«Mi dia il granchio, quello nuovo, azzurro», dice la signora Luisa davanti al banco pescheria, mentre Paolo, socio da trent’anni, vuole provare gli spaghetti al crostaceo “invasore”. Tutti pazzi per “l’alieno” finito nel piatto, tant’è che nel giro di un mese dal debutto sui banchi serviti dei Coop.fi le richieste del granchio blu, disponibile già eviscerato, sono più che triplicate. Effetto del tam-tam mediatico riguardo ai rischi che corre il nostro ambiente marino per l’arrivo di questo colonizzatore spietato. Talmente vorace da essersi guadagnato il soprannome di cinghiale di mare.
Mangia di tutto, vongole, cozze, telline, creando danni al settore ittico, e si riproduce a gran velocità. Specie aliena invasiva la chiamano gli esperti, non perché provenga dallo spazio profondo, ma per il fatto che gli esemplari di Callinectes sapidus fino a poco tempo fa non erano presenti nel Mediterraneo e qui non hanno trovato antagonisti naturali. Così è nata l’idea di combatterlo con un altro predatore, altrettanto insaziabile: l’uomo.
Nemico o alleato?
«Una delle cose che possiamo fare per tentare di controllare questa popolazione invasiva è mangiarla», spiega Ernesto Azzurro, dirigente di ricerca del Cnr-Irbim di Ancona, l’Istituto del Consiglio Nazionale delle Ricerche per le Risorse Biologiche e le Biotecnologie Marine. «Le invasioni biologiche rappresentano una delle questioni più gravi per l’attuale crisi della biodiversità – precisa -. In ambito acquatico è praticamente impossibile eradicare le specie invasive, la strategia da utilizzare è una “gestione di mantenimento”: togliamo i granchi per far sì che la popolazione si riduca numericamente, in modo da limitare gli impatti sull’ecosistema. Ancora però non sappiamo quale sia con esattezza tale quantità».
Il Cnr-Irbim sta studiando come limitare i danni con una gestione adattiva delle specie aliene, ad esempio valutando quelle commestibili e suggerendo sistemi di pesca selettivi e non impattanti. La vendita del granchio blu è consentita da tempo. Le morbide carni, che ricordano un po’ il sapore dell’astice, sono apprezzate da sempre nella sua terra natia, le coste atlantiche dell’America. Inoltre sono una fonte di proteine di alta qualità, con pochi grassi saturi e un giusto apporto di Omega 3. Alle nostre latitudini questo crostaceo è sbarcato “per sbaglio”, trasportato dalle navi mercantili, con i primi avvistamenti datati 1949 e ora, dopo aver colonizzato molte aree del Mediterraneo, assistiamo a un’esplosione nelle lagune italiane e nel medio-alto Adriatico.
Mare dell’altro mondo
Nel Belpaese, vista l’improvvisa abbondanza, l’animale dalle chele azzurre è spuntato ovunque, nel menù dei chioschi sulla spiaggia e nei ristoranti stellati, dove la polpa è impiegata in sughi, zuppe, insalate fredde, perfino per burger di crostaceo unendo pangrattato, uovo e spezie.

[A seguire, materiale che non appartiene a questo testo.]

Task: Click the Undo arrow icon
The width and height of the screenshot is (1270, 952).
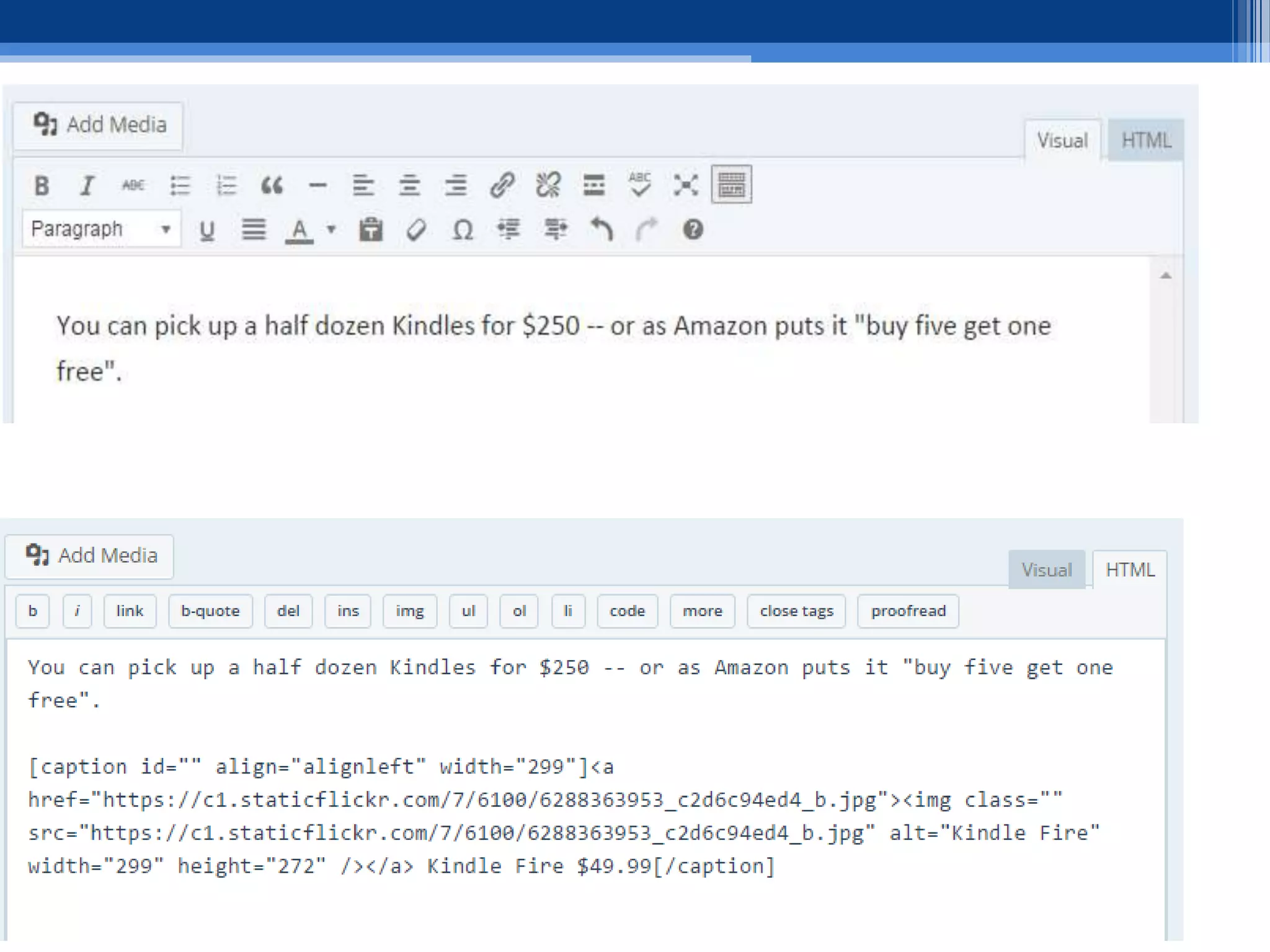Action: pyautogui.click(x=601, y=229)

E il Cnr-Irbim, per capire quanto è conosciuto e gradito, ha lanciato un questionario online rivolto a tutti i cittadini all’indirizzo shorturl.at/eGHZ2.
Le nostre tavole, però, sono già piene di “alieni”. Oggi la maggioranza delle vongole veraci commercializzate sono originarie del sud est asiatico: la Ruditapes philippinarum è stata introdotta in Italia negli anni Ottanta a scapito di quella autoctona. Stesso discorso per l’ostrica Crassostrea gigas, proveniente dal Pacifico, allevata da mezzo secolo nel Mediterraneo.

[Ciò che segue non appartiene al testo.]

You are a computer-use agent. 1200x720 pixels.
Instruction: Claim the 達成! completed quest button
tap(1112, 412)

I cambiamenti climatici continuano a favorire la diffusione, pure dalle nostre parti, di specie tropicali invasive, come il pesce scorpione e il pesce coniglio, scuro e striato. Tutti buoni da mangiare, a patto che si presti attenzione alle spine sul corpo dell’animale per evitare punture. Gli ultimi studi si concentrano sulla conchiglia arca, detta anche Scafarca: sebbene abbia suscitato meno clamore, ormai assedia i fondali adriatici. La pentola potrebbe essere la soluzione pure per lei, perfetta – assicurano gli esperti – per un ottimo ragù di mare.
Doppio blu
Alla fine di agosto il gruppo del Cnr-Irbim di Ancona ha annunciato la presenza nel Mar Adriatico di una seconda specie di granchio blu, il Portunus segnis, originario del Mar Rosso e dell’Oceano Indiano occidentale.